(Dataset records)
__________
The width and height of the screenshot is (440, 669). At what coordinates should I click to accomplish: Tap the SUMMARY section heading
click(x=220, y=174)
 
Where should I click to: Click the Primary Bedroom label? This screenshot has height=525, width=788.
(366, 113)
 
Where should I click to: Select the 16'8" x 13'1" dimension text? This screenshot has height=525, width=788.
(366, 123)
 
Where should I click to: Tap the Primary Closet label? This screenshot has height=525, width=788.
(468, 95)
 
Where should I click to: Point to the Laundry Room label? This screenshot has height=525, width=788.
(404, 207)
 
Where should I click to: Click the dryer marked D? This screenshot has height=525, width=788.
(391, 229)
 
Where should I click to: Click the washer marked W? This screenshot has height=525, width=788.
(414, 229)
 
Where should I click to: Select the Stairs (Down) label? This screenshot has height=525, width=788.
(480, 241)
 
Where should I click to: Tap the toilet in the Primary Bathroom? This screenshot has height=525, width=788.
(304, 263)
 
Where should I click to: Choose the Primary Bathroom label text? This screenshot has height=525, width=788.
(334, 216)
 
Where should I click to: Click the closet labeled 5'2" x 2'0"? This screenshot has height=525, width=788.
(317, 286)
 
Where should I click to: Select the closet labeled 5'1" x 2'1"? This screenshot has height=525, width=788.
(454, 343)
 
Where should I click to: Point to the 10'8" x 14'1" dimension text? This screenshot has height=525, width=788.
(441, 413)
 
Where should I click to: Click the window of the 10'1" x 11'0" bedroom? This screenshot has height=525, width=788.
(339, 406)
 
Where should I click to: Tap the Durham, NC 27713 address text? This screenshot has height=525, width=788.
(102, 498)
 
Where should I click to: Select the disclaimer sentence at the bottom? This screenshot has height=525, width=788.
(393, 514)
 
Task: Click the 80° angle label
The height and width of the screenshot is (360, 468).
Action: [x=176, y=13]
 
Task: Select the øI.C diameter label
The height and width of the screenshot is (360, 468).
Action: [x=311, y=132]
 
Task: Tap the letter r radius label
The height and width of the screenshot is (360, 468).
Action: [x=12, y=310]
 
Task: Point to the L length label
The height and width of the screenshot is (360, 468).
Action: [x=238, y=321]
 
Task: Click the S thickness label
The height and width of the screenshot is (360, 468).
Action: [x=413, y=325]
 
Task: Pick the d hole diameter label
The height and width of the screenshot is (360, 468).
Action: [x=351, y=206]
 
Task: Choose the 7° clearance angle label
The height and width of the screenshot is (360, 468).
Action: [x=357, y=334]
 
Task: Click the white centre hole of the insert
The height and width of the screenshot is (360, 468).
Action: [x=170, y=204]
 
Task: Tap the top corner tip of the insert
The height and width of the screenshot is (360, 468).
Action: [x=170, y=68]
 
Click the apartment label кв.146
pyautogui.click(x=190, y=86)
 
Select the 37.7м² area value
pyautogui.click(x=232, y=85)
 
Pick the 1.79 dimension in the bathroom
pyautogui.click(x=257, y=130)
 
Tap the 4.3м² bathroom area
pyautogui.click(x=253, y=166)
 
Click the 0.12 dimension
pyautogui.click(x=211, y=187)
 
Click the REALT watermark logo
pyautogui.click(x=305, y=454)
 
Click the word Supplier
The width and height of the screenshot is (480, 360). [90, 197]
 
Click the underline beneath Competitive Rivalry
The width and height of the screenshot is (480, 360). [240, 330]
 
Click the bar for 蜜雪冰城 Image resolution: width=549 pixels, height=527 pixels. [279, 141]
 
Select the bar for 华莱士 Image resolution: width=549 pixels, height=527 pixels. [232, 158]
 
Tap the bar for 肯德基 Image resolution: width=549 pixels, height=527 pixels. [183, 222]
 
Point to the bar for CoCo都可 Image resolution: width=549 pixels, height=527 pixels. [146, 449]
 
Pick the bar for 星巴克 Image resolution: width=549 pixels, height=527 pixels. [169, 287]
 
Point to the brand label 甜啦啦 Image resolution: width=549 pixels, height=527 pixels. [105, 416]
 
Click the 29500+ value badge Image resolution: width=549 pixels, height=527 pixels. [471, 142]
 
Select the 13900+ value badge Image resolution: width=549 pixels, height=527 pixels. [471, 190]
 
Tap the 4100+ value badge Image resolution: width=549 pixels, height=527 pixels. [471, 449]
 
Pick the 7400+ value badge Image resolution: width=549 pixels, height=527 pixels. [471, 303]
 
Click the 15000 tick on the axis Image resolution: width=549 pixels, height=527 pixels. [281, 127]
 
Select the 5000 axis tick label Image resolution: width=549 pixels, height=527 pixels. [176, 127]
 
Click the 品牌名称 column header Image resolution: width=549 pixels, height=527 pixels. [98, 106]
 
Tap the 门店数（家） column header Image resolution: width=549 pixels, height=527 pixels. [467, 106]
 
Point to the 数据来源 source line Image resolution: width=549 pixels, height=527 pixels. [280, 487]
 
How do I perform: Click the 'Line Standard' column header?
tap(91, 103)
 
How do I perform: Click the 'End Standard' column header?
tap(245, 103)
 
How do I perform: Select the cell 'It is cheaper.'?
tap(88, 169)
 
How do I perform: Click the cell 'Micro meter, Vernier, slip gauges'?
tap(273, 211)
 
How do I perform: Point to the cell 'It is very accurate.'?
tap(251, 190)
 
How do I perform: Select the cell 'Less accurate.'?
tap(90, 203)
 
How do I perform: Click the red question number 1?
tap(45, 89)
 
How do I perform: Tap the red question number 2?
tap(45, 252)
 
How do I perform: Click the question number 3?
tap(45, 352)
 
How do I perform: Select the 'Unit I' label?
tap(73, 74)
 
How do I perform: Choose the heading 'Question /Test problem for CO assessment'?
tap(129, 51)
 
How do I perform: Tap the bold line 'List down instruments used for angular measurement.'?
__________
◆ **Exercise**:
Rewrite the dataset records above as a numbered list with one entry per line, leaving out the blank lines.

◆ **Task solution**:
1. The width and height of the screenshot is (440, 669). At what coordinates should I click to accomplish: Tap the SUMMARY section heading
2. click(x=220, y=174)
3. Where should I click to: Click the Primary Bedroom label? This screenshot has height=525, width=788.
4. (366, 113)
5. Where should I click to: Select the 16'8" x 13'1" dimension text? This screenshot has height=525, width=788.
6. (366, 123)
7. Where should I click to: Tap the Primary Closet label? This screenshot has height=525, width=788.
8. (468, 95)
9. Where should I click to: Point to the Laundry Room label? This screenshot has height=525, width=788.
10. (404, 207)
11. Where should I click to: Click the dryer marked D? This screenshot has height=525, width=788.
12. (391, 229)
13. Where should I click to: Click the washer marked W? This screenshot has height=525, width=788.
14. (414, 229)
15. Where should I click to: Select the Stairs (Down) label? This screenshot has height=525, width=788.
16. (480, 241)
17. Where should I click to: Tap the toilet in the Primary Bathroom? This screenshot has height=525, width=788.
18. (304, 263)
19. Where should I click to: Choose the Primary Bathroom label text? This screenshot has height=525, width=788.
20. (334, 216)
21. Where should I click to: Click the closet labeled 5'2" x 2'0"? This screenshot has height=525, width=788.
22. (317, 286)
23. Where should I click to: Select the closet labeled 5'1" x 2'1"? This screenshot has height=525, width=788.
24. (454, 343)
25. Where should I click to: Point to the 10'8" x 14'1" dimension text? This screenshot has height=525, width=788.
26. (441, 413)
27. Where should I click to: Click the window of the 10'1" x 11'0" bedroom? This screenshot has height=525, width=788.
28. (339, 406)
29. Where should I click to: Tap the Durham, NC 27713 address text? This screenshot has height=525, width=788.
30. (102, 498)
31. Where should I click to: Select the disclaimer sentence at the bottom? This screenshot has height=525, width=788.
32. (393, 514)
33. Task: Click the 80° angle label
34. The height and width of the screenshot is (360, 468).
35. Action: [x=176, y=13]
36. Task: Select the øI.C diameter label
37. The height and width of the screenshot is (360, 468).
38. Action: [x=311, y=132]
39. Task: Tap the letter r radius label
40. The height and width of the screenshot is (360, 468).
41. Action: [x=12, y=310]
42. Task: Point to the L length label
43. The height and width of the screenshot is (360, 468).
44. Action: [x=238, y=321]
45. Task: Click the S thickness label
46. The height and width of the screenshot is (360, 468).
47. Action: [x=413, y=325]
48. Task: Pick the d hole diameter label
49. The height and width of the screenshot is (360, 468).
50. Action: [x=351, y=206]
51. Task: Choose the 7° clearance angle label
52. The height and width of the screenshot is (360, 468).
53. Action: [x=357, y=334]
54. Task: Click the white centre hole of the insert
55. The height and width of the screenshot is (360, 468).
56. Action: [x=170, y=204]
57. Task: Tap the top corner tip of the insert
58. The height and width of the screenshot is (360, 468).
59. Action: [x=170, y=68]
60. Click the apartment label кв.146
61. pyautogui.click(x=190, y=86)
62. Select the 37.7м² area value
63. pyautogui.click(x=232, y=85)
64. Pick the 1.79 dimension in the bathroom
65. pyautogui.click(x=257, y=130)
66. Tap the 4.3м² bathroom area
67. pyautogui.click(x=253, y=166)
68. Click the 0.12 dimension
69. pyautogui.click(x=211, y=187)
70. Click the REALT watermark logo
71. pyautogui.click(x=305, y=454)
72. Click the word Supplier
73. The width and height of the screenshot is (480, 360). [90, 197]
74. Click the underline beneath Competitive Rivalry
75. The width and height of the screenshot is (480, 360). [240, 330]
76. Click the bar for 蜜雪冰城 Image resolution: width=549 pixels, height=527 pixels. [279, 141]
77. Select the bar for 华莱士 Image resolution: width=549 pixels, height=527 pixels. [232, 158]
78. Tap the bar for 肯德基 Image resolution: width=549 pixels, height=527 pixels. [183, 222]
79. Point to the bar for CoCo都可 Image resolution: width=549 pixels, height=527 pixels. [146, 449]
80. Pick the bar for 星巴克 Image resolution: width=549 pixels, height=527 pixels. [169, 287]
81. Point to the brand label 甜啦啦 Image resolution: width=549 pixels, height=527 pixels. [105, 416]
82. Click the 29500+ value badge Image resolution: width=549 pixels, height=527 pixels. [471, 142]
83. Select the 13900+ value badge Image resolution: width=549 pixels, height=527 pixels. [471, 190]
84. Tap the 4100+ value badge Image resolution: width=549 pixels, height=527 pixels. [471, 449]
85. Pick the 7400+ value badge Image resolution: width=549 pixels, height=527 pixels. [471, 303]
86. Click the 15000 tick on the axis Image resolution: width=549 pixels, height=527 pixels. [281, 127]
87. Select the 5000 axis tick label Image resolution: width=549 pixels, height=527 pixels. [176, 127]
88. Click the 品牌名称 column header Image resolution: width=549 pixels, height=527 pixels. [98, 106]
89. Tap the 门店数（家） column header Image resolution: width=549 pixels, height=527 pixels. [467, 106]
90. Point to the 数据来源 source line Image resolution: width=549 pixels, height=527 pixels. [280, 487]
91. How do I perform: Click the 'Line Standard' column header?
92. tap(91, 103)
93. How do I perform: Click the 'End Standard' column header?
94. tap(245, 103)
95. How do I perform: Select the cell 'It is cheaper.'?
96. tap(88, 169)
97. How do I perform: Click the cell 'Micro meter, Vernier, slip gauges'?
98. tap(273, 211)
99. How do I perform: Point to the cell 'It is very accurate.'?
100. tap(251, 190)
101. How do I perform: Select the cell 'Less accurate.'?
102. tap(90, 203)
103. How do I perform: Click the red question number 1?
104. tap(45, 89)
105. How do I perform: Tap the red question number 2?
106. tap(45, 252)
107. How do I perform: Click the question number 3?
108. tap(45, 352)
109. How do I perform: Select the 'Unit I' label?
110. tap(73, 74)
111. How do I perform: Choose the heading 'Question /Test problem for CO assessment'?
112. tap(129, 51)
113. How do I perform: Tap the bold line 'List down instruments used for angular measurement.'?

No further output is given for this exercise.